- Location: Okmulgee County, Oklahoma, U.S.
- Date: May 1, 2023
- Attack type: Mass shooting, murder-suicide, child rape
- Weapons: SCCY CPX-2 handgun
- Deaths: 7 (including the perpetrator)
- Injured: 0
- Perpetrator: Jesse McFadden
- Motive: Unknown

= 2023 Henryetta murders =

Familicide in Oklahoma, U.S.

On May 1, 2023, a mass shooting took place near Henryetta, Oklahoma, United States. The perpetrator, 39-year-old Jesse McFadden, killed his wife, her three children, and two teenage friends of his youngest stepdaughter before killing himself. The two visiting teenage girls were also raped before their deaths. McFadden, a repeat child sex offender, had been set to have a jury trial for other charges he faced on the day of the shooting.

==Killings==
McFadden shot and killed his wife Holly McFadden, 35; Holly's three children Tiffany Guess, 13; Michael Mayo, 15; and Rylee Allen, 17, as well as Tiffany's friends Ivy Webster, 14, and Brittany Brewer, 15; furthermore, he raped Webster and Brewer, and all victims had been shot in the head, some multiple times, according to an autopsy report. He then killed himself with a shot to the head. McFadden had been scheduled for a jury trial that day for further sex offenses; the bodies were discovered hours before the trial was to begin. The Oklahoma Highway Patrol had issued an Amber alert for Webster and Brewer only hours before they were found among the dead. Police have stated that the shootings were perpetrated with a 9mm handgun that had been purchased by Holly in January 2022.

==Perpetrator==
McFadden dropped out of high school in ninth grade In 2003, he was convicted of a rape committed in December 2002 in McAlester, Oklahoma, and sentenced to 20 years at the Joseph Harp Correctional Center in Lexington, serving 17 years before being released in 2020. In 2017, while serving his sentence, he was accused of sexting an underage girl.

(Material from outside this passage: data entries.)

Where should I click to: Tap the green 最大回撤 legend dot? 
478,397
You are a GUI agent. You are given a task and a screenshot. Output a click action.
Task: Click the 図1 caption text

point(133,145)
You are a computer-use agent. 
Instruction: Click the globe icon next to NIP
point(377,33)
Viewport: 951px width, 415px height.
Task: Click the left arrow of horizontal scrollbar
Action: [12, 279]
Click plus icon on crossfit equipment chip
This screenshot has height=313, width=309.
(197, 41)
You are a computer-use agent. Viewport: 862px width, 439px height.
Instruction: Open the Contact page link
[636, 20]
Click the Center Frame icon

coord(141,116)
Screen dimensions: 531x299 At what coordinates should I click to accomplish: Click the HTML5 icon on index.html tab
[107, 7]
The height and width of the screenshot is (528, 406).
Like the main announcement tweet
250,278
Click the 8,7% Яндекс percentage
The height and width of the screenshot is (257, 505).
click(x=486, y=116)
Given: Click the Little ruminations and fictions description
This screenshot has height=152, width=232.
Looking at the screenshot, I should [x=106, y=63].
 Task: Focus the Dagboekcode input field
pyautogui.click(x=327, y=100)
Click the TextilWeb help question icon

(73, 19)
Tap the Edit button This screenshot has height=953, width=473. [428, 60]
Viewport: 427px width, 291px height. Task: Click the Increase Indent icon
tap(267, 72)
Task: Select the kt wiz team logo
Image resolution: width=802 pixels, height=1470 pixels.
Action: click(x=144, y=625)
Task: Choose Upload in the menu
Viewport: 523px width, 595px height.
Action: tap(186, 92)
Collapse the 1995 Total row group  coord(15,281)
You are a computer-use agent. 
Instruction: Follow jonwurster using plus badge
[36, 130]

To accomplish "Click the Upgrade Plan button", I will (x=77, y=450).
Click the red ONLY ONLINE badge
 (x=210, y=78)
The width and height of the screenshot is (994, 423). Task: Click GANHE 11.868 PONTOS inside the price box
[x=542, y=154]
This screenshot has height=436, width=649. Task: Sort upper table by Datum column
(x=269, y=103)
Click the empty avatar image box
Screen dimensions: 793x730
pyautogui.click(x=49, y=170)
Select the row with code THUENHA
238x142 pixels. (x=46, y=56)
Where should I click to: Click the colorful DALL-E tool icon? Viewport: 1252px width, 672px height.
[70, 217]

On the day of the shooting, he was scheduled to face trial for his 2017 offense after numerous delays.

==Aftermath==
After the murders, Oklahoma state representative Scott Fetgatter advocated for stronger sentencing laws for serious sex crimes.

Brittany Brewer's father, Nathan Brewer, ran as a Democrat in the 2025 special election for the 8th district in the Oklahoma Senate, but lost to Republican candidate Bryan Logan.